*Your task*. Format the rows from the line with "You are a GUI" up to and including the line with "tap(419, 967)" as a JSON list of strings, one string per line, leaving out blank lines. Omit the pictures from your answer.

*Exercise data*.
***
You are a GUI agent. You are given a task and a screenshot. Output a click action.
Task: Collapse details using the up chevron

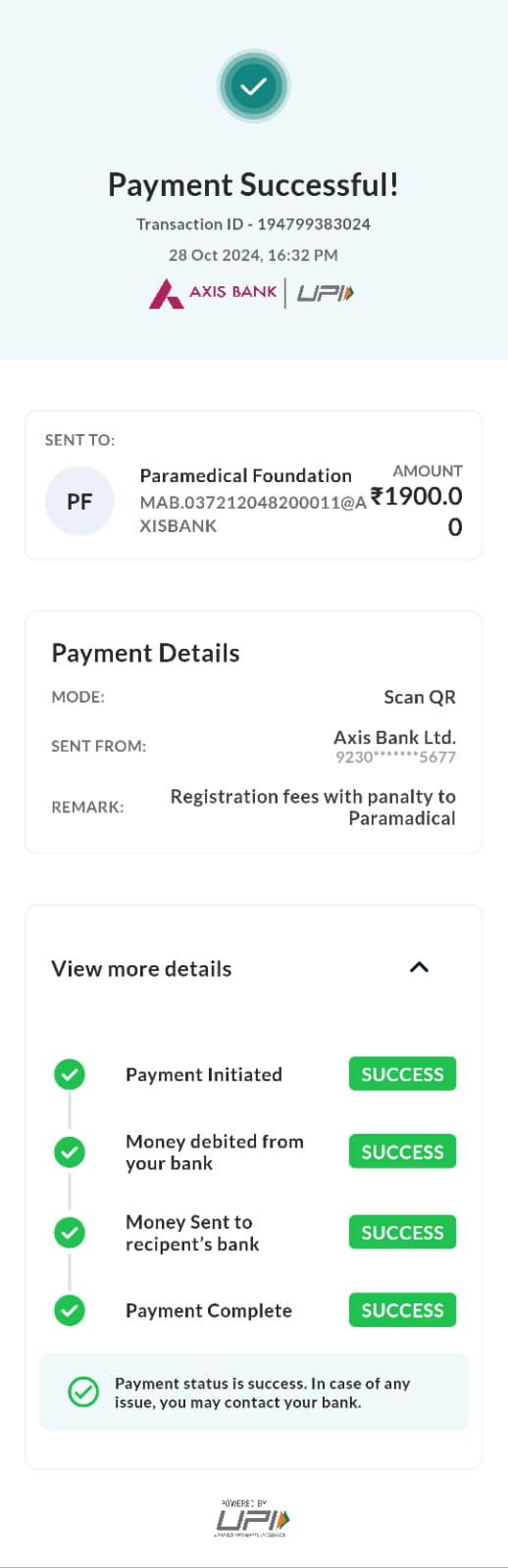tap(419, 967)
***
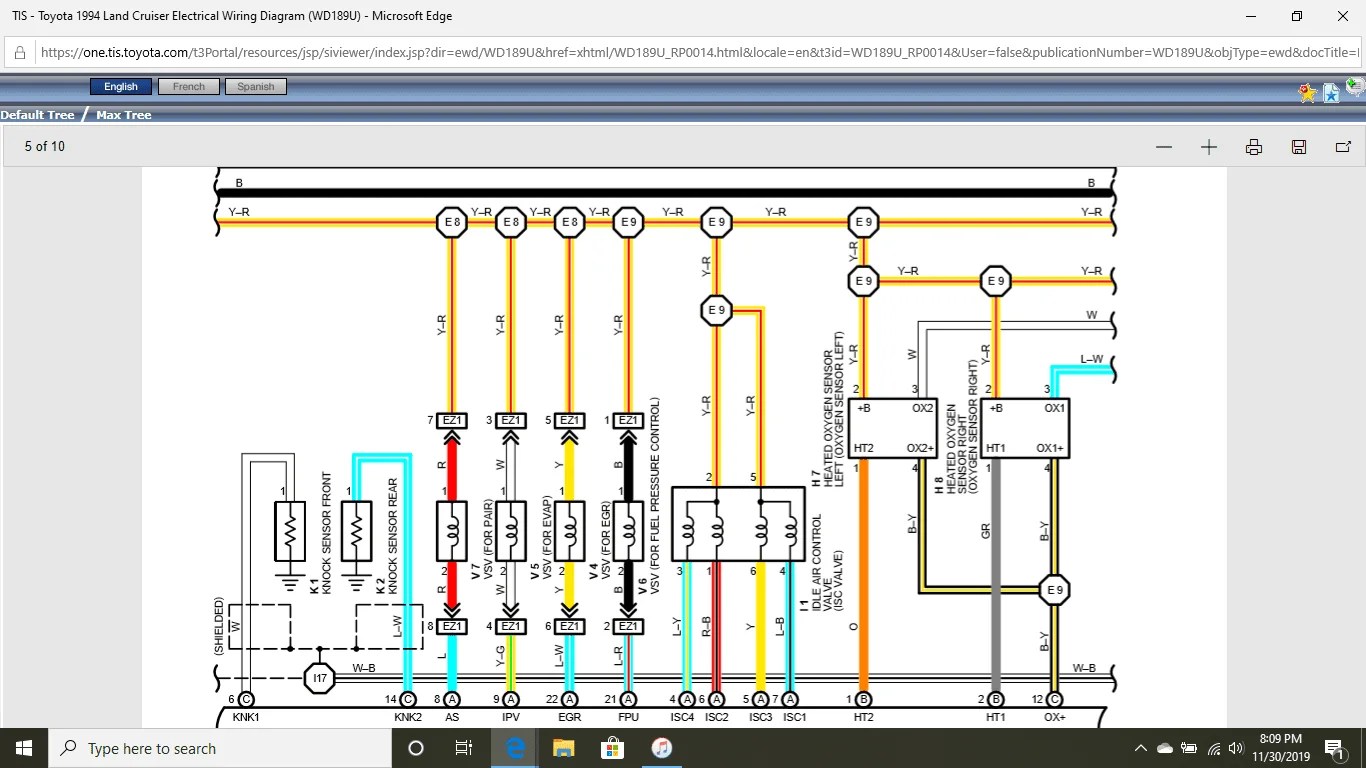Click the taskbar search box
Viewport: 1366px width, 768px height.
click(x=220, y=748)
***
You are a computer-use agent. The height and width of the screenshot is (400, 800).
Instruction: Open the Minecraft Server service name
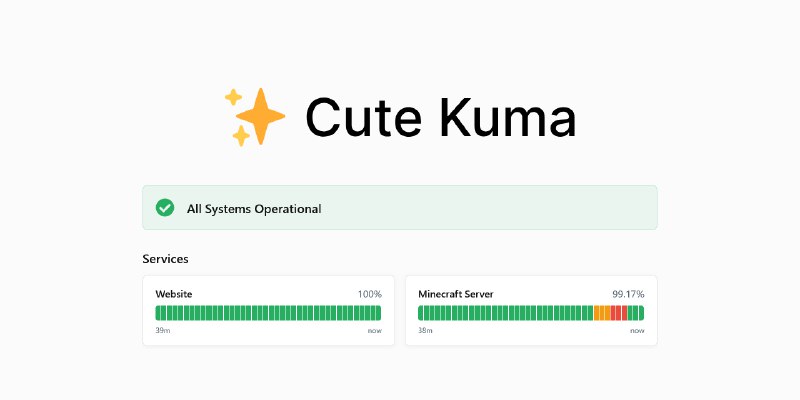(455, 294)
***
*Complete answer*.
[
  "You are a GUI agent. You are given a task and a screenshot. Output a click action.",
  "Task: Collapse details using the up chevron",
  "tap(419, 967)"
]